Вот лёгкий шорох и лопот. Быстро включаю фонарь. На камне трепещет мохнатая ночная бабочка. Она похожа на крошечную сову. И, как у совы, на плоском щетинистом личике горят и сверкают глаза! Этакий гномик ночной.
Гаснет фонарь, и гаснут глаза.
И опять долго-долго ничего не происходит. Звёздочка сползла со скалы, парит уже в небе, дрожит и переливается там, как росинка. И начинает двоиться. Дрёма одолевает меня. И тут-то словно вентилятор включили! Вдруг зажужжало, ветерком по лицу мазнуло, и живая тень нависла над белым цветком. Дождался цветок того, для кого струил аромат и светился!
В узеньком лучике света от фонаря светился крохотный вертолёт. Ночная бабочка, большущая и глазастая, с крылышками, слившимися в серебристое облачко, сверкающими, как два пропеллера, висела в воздухе над цветком и длинным хоботком, словно через соломинку, сосала сладкий цветочный коктейль. Бражник бражничал на цветах. И разгульно гудел.
Ну вот и произошло. Не ахти какое событие; так, маленькая тайна ночи.
Светает. В лесу ещё темно, но тропу уже видно.
Поднимаюсь в гору, смотрю под ноги. Ветви нависли над тропой; не глядя отвожу их рукой от лица. Паутина липнет на щёки.
Лес просыпается. Заквакал зелёный дятел. Ночной козодой на поляне промурлыкал и похлопал крыльями в последний раз. И словно движутся мимо меня туманные и ещё чуть видимые стволы дубов, буков и кусты ежевики.

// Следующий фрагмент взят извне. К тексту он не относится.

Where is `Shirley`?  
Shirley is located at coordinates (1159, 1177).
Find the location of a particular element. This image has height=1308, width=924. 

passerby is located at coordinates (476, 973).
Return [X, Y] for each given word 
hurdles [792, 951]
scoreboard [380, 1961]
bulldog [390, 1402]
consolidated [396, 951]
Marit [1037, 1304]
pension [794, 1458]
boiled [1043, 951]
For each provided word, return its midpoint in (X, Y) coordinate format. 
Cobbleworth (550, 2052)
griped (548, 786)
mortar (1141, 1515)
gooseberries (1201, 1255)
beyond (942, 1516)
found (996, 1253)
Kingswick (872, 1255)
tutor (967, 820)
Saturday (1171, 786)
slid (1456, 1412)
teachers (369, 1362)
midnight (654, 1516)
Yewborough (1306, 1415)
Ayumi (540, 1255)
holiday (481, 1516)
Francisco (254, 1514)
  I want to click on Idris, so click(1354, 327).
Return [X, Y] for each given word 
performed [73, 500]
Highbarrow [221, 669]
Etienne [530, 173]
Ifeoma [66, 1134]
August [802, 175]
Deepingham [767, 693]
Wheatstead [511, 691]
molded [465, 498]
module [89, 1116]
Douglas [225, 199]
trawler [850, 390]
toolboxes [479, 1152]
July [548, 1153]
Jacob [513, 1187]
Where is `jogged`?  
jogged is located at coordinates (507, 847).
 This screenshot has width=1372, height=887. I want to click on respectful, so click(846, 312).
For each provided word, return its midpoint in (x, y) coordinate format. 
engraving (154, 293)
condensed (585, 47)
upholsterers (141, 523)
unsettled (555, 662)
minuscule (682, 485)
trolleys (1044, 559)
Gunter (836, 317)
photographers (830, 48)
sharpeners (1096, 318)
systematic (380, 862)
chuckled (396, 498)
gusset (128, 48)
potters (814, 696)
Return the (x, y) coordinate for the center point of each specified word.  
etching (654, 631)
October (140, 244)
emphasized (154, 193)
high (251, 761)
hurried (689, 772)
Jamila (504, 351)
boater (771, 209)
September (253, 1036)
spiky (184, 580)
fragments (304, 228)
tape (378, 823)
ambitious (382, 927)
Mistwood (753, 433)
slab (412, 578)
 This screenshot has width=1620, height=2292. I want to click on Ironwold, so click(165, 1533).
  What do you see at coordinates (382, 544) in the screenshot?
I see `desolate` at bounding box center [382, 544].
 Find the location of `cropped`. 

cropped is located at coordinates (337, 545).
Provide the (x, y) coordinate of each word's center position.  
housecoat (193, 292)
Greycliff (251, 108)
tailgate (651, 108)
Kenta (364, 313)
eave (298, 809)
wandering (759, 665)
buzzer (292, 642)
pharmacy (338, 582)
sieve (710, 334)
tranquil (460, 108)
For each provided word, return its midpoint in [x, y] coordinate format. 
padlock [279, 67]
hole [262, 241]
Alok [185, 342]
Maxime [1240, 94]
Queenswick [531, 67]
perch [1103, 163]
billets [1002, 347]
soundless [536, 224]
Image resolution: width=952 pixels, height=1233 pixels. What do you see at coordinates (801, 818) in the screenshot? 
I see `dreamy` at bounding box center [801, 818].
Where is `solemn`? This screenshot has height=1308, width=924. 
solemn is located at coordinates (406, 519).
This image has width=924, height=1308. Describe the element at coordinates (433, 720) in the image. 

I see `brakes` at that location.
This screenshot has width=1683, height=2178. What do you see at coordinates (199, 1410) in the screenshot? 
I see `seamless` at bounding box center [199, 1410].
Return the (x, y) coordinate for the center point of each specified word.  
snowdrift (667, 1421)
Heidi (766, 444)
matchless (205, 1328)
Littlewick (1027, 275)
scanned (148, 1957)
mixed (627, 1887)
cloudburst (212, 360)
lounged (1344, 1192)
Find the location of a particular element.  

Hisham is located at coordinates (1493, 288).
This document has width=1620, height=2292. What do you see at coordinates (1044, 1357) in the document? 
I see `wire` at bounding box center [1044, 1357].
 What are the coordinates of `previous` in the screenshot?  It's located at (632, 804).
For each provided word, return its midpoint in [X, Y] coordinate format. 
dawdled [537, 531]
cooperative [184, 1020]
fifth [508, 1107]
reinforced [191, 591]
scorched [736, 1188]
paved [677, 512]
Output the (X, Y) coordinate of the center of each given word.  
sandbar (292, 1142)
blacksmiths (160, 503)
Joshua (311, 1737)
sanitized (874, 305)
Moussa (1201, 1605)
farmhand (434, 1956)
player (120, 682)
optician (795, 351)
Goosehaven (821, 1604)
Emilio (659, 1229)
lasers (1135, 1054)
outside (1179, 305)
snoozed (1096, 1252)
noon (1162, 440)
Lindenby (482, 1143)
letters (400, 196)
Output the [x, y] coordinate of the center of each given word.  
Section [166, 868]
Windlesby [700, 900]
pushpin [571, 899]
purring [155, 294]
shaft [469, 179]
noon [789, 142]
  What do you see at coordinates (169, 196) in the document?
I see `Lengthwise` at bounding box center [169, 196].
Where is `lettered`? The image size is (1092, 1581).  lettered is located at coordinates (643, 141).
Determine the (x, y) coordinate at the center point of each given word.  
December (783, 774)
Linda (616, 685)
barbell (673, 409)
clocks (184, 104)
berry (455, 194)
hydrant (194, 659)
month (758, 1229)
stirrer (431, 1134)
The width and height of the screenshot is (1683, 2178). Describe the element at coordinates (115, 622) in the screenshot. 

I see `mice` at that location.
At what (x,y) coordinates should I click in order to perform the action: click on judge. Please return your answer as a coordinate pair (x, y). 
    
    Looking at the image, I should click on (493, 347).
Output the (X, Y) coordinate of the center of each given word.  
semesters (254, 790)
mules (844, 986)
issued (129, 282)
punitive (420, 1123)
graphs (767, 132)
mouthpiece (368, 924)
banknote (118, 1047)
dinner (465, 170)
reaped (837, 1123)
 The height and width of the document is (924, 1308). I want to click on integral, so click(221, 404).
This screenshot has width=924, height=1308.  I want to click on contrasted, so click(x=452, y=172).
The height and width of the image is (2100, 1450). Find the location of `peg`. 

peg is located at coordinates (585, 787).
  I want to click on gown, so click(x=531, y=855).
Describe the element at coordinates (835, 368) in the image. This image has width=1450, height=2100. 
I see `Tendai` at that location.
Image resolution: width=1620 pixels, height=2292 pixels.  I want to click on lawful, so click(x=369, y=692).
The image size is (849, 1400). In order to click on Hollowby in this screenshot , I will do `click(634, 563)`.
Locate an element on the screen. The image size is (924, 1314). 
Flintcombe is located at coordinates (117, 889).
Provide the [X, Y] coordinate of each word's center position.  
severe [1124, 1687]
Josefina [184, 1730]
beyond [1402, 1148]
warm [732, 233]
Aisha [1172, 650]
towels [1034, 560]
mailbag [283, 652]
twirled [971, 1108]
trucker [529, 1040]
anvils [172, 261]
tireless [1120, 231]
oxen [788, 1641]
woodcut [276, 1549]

Прохожу мимо мохнатого пня. И прошёл. Совсем рядом прошёл, но тут внутри у меня что-то ёкнуло и щёки похолодели: пень-то вдруг шевельнулся и тихо фыркнул, словно чихнул! На обочине — рукой толкнуть! — стоял медведь. Стоял на задних лапах, а передние лапы на пузо свесил. Губы трубочкой, — того и гляди, свистнет! Растерялся, что ли, — стоит как пень!
Медведь опомнился, мягко упал на четвереньки, вскинул мохнатым задом — и зашумел по кустам. А я ещё долго стоял, застёгивая пуговицу телогрейки, и никак не мог её застегнуть.
Вчера на зелёные горы упал белый град.
Стало как зимой. Да не совсем. И бело, и холодно, а знаешь, что это не серьёзно. Из-под белого везде проглядывает зелёное. И пробиваются, пробиваются летние запахи разных трав.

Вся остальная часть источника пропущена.